Mora-Cyber4rt - Kajian reproduksi manusia di luar angkasa
atau antariksa pernah didalami ilmuwan. Ternyata, memang berisiko
melakukan hubungan suami istri di ruang nirgravitasi itu.
Konon,
seks di ruang hampa itu dapat menimbulkan penyakit otak, termasuk saraf
dan kanker, bahkan bisa menghilangkan nyawa. (Klik juga
Seks di Luar Angkasa Akibatkan Kematian?)
Nah,
misalkan astronot tetap nekat berambisi melahirkan bayi di antariksa,
lalu muncul pertanyaan, seperti apa nanti wujud bayi yang dilahirkan?
Laman
Gizmodo melansir, Rabu 15 Mei 2013, Michael Stevens, penggiat sains AS, melalui channel video di
Youtube bernama Vsauce, menjelaskan berbagai kemungkinan wujud fisik bayi yang dilahirkan di luar angkasa.
Dalam
video presentasinya, Stevens mengatakan, lingkungan biologi Bumi dengan
antariksa sangat berbeda. Tentunya, kondisi ini berdampak pada
aktivitas seks di antariksa.
Hal yang disoroti yakni soal
kecepatan di ruang angkasa yang mencapai 28 ribu kilometer per jam.
Kondisi ini bisa berpengaruh pada keberlangsungan sperma.

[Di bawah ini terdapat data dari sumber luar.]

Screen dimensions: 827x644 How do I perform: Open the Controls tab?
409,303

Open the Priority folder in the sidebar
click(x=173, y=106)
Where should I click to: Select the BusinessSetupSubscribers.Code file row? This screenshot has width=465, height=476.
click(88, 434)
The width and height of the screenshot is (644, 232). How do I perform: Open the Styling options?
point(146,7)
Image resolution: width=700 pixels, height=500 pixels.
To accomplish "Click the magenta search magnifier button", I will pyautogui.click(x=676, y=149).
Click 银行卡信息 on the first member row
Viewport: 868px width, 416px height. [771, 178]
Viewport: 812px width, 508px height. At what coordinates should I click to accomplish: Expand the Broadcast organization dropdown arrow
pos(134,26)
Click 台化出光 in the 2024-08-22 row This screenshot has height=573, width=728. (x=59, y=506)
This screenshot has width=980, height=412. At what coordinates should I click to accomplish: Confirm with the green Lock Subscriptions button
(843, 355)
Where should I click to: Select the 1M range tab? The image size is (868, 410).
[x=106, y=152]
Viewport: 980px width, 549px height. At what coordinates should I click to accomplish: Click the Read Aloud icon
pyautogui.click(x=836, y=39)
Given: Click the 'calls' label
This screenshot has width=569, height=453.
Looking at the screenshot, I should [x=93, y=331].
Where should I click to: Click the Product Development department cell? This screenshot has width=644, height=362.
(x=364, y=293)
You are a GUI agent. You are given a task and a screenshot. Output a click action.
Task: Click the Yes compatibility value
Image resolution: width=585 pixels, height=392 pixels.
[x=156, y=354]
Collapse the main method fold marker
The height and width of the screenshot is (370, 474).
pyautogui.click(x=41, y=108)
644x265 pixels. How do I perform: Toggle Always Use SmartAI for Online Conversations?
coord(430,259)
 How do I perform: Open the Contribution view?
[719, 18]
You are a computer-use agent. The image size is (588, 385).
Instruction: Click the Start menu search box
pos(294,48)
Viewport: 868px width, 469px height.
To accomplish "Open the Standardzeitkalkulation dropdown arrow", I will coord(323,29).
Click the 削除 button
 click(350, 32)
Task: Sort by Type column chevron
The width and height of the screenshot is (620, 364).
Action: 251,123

Pada lingkungan yang hipergravitasi, pembuahan sperma akan berkurang, karena minimnya intensitas perpindahan sperma cepat.
Sementara
itu, dalam kondisi gravitasi normal, pembuahan berjalan normal,
karenanya intensitas perpindahan sperma ke sel telur juga normal.
Pada
kondisi minus gravitasi, atau di ruang angkasa, pergerakan sperma tentu
berbeda. "Di ruang angkasa, sperma berenang sangat cepat," ujarnya.
Stevens
mengatakan, alih-alih untuk melakukan hubungan seks, dalam aktivitas
normal, astronot juga kadang menghadapi tantangan, yakni sindrom
adaptasi ruang angkasa.
Pada situasi ini, astronot harus menjaga kesehatan dari kemungkinan terserang penyakit.
Ia
berpendapat, berhubungan seks di lingkungan ini sangat sulit, karena
astronot susah mengembangkan gerakan, keseimbangan, dan lainnya.
Perbedaan lingkungan juga membawa perubahan kondisi cairan dalam tubuh, antara di Bumi dan antariksa berbeda.
Bahkan,
ketika pembuahan terjadi, janin dalam rahim dapat memengaruhi produksi
darah, panjang, dan berat tulang serta kekuatan jantung.
Stevens
menunjukkan kemungkinan jabang bayi yang dihasilkan di ruang angkasa
memiliki kondisi tulang seperti penyakit rakitis. Penyakit ini merupakan
pelunakan tulang pada anak, karena kekurangan atau gangguan metabolisme
vitamin D dan kalsium.
Secara keseluruhan, Stevens ingin
mengatakan bahwa melahirkan bayi di ruang angkasa adalah hal yang sangat
sulit. Manusia memiliki keterbatasan pada lingkungan tanpa bobot.
"Bayi di ruang angkasa tentu hanya menjadi berita bagus saja," ujarnya.